Dismettere le quote della Compagnia dei Lepini, tenere sotto controllo la Fondazione Film Commission e la società Latina Formazione lavoro, recuperare i crediti dei Comuni per l'accordo sulle concessioni delle reti idriche. L'amministrazione provinciale di Latina è un pessimo imprenditore agli occhi della sezione regionale della Corte dei Conti. Forse sarà un ente simpatico e disponibile verso la soluzione dei problemi del territorio ma la sua gestione delle finanze fa acqua in molti, troppi, punti.

Nell'accertamento concluso il 24 marzo, e notificato lunedì all'ente, sono molteplici le eccezioni. Le più severe riguardano crediti molto vecchi, addirittura alcuni riferibili ai primi anni 90 e che, secondo le controdeduzioni della Provincia, potranno andare a buon fine entro il 2022; si tratta di residui attivi per un totale di 550mila euro legati a mutui per i Comuni concessi dalla Cassa Depositi e Prestiti. C'è poi un lungo elenco di voci, dall'anno 2007 in poi, riferito a crediti nei confronti dei Comuni dell'Ato4 per le spese di gestione del servizio idrico dovuti in relazione ad un accordo del 2003 e tuttora non versati. Tutte le somme sono oggetto di un piano di rientro che deve essere autorizzato dall'assemblea dei sindaci dell'Ato e di cui si occupa anche l'Avvocatura.
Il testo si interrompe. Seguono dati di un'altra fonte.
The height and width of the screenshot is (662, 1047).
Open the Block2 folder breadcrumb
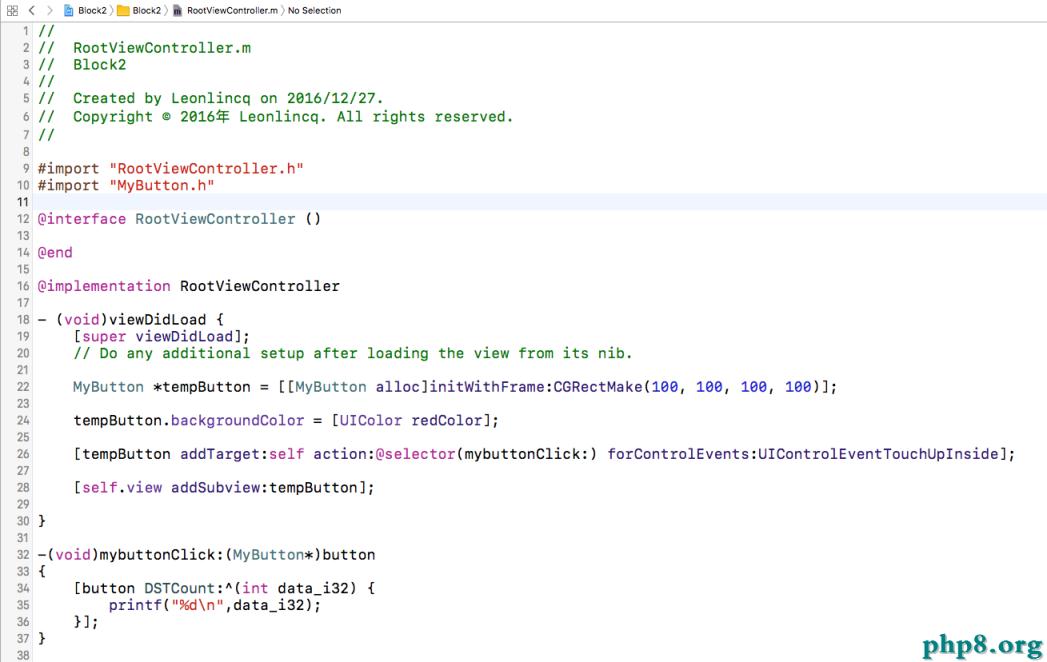[x=146, y=10]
Nel dettaglio il recupero per il 2007 riguarda crediti per 626mila euro,1,3 milioni di euro per il 2008, 1,4 milioni per il 2009 (la metà di tutti i crediti da recuperare per quell'anno) e ancora 1,4 milioni per il 2010. La tenuta contabile dei residui attivi e passivi è migliorata nel 2020 rispetto all'anno precedente, ciò nonostante la Corte dei Conti raccomanda alla Provincia di avviare tutte le azioni necessarie per l'azzeramento di quelle somme al fine di sanare il proprio bilancio ora pericolosamente anomalo. E' un dato ineludibile pur volendo considerare sia riforme più recenti che hanno imposto maggiore rigore finanziario sia il prepensionamento di un numero molto alto di dipendenti, il che ha lasciato scoperti interi settori strategici come quello delle Finanze. Il documento che accerta i problemi contabili riporta testualmente che «in sede istruttoria è emersa la presenza di numerosi residui vetusti, sia attivi sia passivi, rispetto ai quali sono stati richiesti chiarimenti all'Ente, con un aggiornamento del dato al 2020». Per tale ragione la sezione della Corte «raccomanda, in primo luogo, all'Ente di incentivare le attività di riscossione in conto residui dei proventi da sanzioni al codice della strada, che risultano diminuite dal 2018 (61,13%) al 2019 (31,98%)».

In pratica la Provincia eleva molte multe ogni anno ma poi non riesce ad incassare i proventi delle stesse, che peraltro dovrebbero andare ad incrementare il fondo per la manutenzione stradale. E' un aspetto quest'ultimo che viene preso in considerazione per diversi fronti. Da una ricognizione delle liti pendenti, con relativi risarcimenti, è emerso che una delle voci più elevate riguarda i risarcimenti da incidenti stradali (uno solo integra una spesa di 900mila euro), al punto che, in base ad una valutazione prudenziale, il fondo contenzioso è stato elevato alla cifra di sei milioni di euro a chiusura del rendiconto 2019. Praticamente la Corte dei Conti ha accertato anomalie e ritardi gravi nella riscossione delle multe per violazione al codice della strada nonché nella gestione dei crediti verso la Regione Lazio e i Comuni.

E per questo ha formalmente invitato l'Ente di via Costa ad incentivare la riscossione (che è stata pari al 61% nel 2018 e solo al 31% nel 2019) «nonché ad attivarsi per il recupero delle somme dovute dalle altre pubbliche amministrazioni» e «a proseguire nelle operazioni di dismissione in corso della partecipazione nella Compagnia dei Lepini spa ed effettuare una valutazione dell'interesse pubblico al mantenimento della partecipazione nella Fondazione Film Commission, atteso che, la stessa non svolge alcun tipo di attività». C'è poi da «monitorare con costanza l'attività svolta dalla società in house Latina Formazione lavoro srl». Il discorso delle Fondazioni è complesso. La Provincia ne aveva due: la Fondazione Tullio Levi Civita (in cui possedeva il 33%) cancellata nel 2019 per perdurante inattività; la seconda è la Latina Film Commission in cui partecipa per il 100% e nella propria relazione la Provincia medesima ha scritto che «non svolge praticamente alcuna attività».